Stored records
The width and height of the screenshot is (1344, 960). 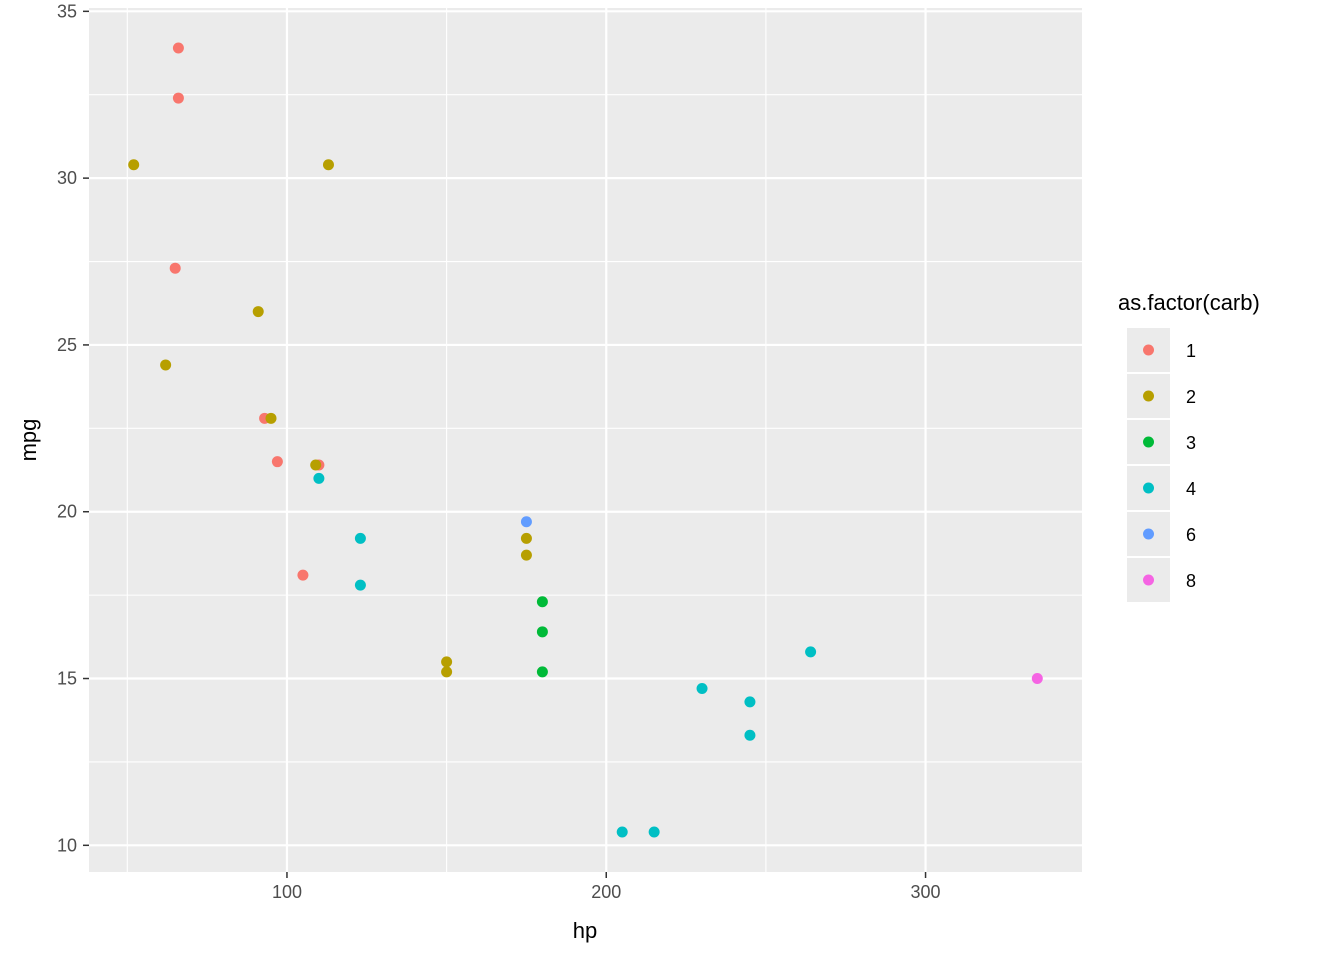 What do you see at coordinates (67, 11) in the screenshot?
I see `y-tick-label: 35` at bounding box center [67, 11].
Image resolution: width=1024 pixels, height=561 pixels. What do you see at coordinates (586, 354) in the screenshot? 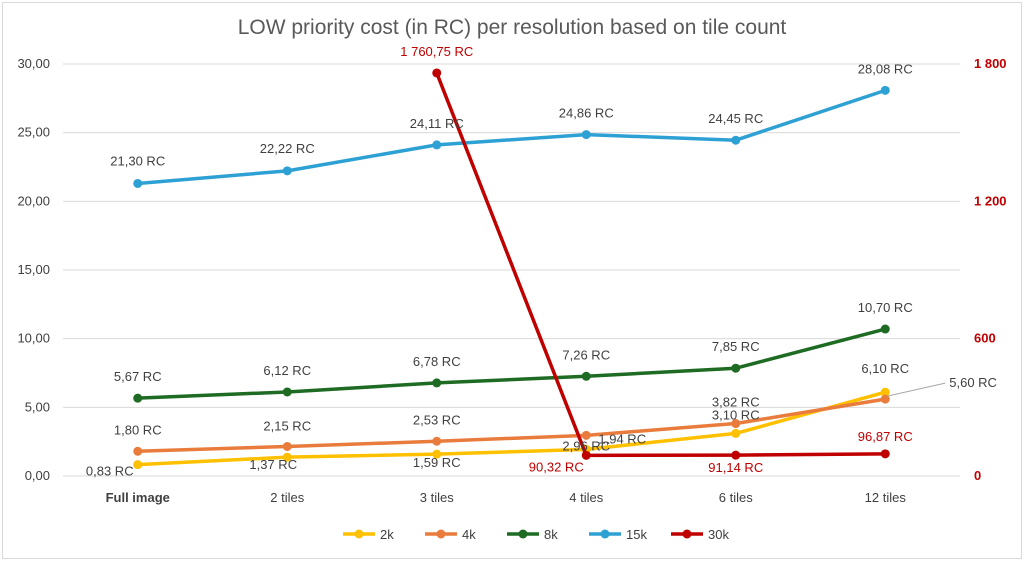
I see `data-label-8k: 7,26 RC` at bounding box center [586, 354].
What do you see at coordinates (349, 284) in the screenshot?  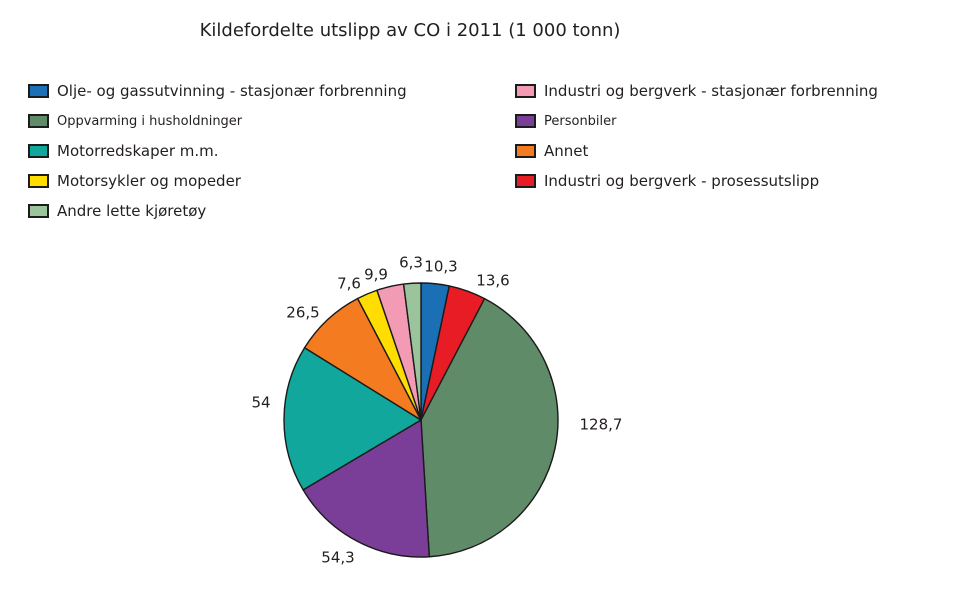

» WHAT YOU ARE ASKED TO DO
Could you retype everything from the line containing "Image resolution: width=1024" down to the last of the rows, leaving the pictures out?

» RESULT
Image resolution: width=1024 pixels, height=561 pixels. What do you see at coordinates (586, 354) in the screenshot? 
I see `data-label-8k: 7,26 RC` at bounding box center [586, 354].
What do you see at coordinates (349, 284) in the screenshot?  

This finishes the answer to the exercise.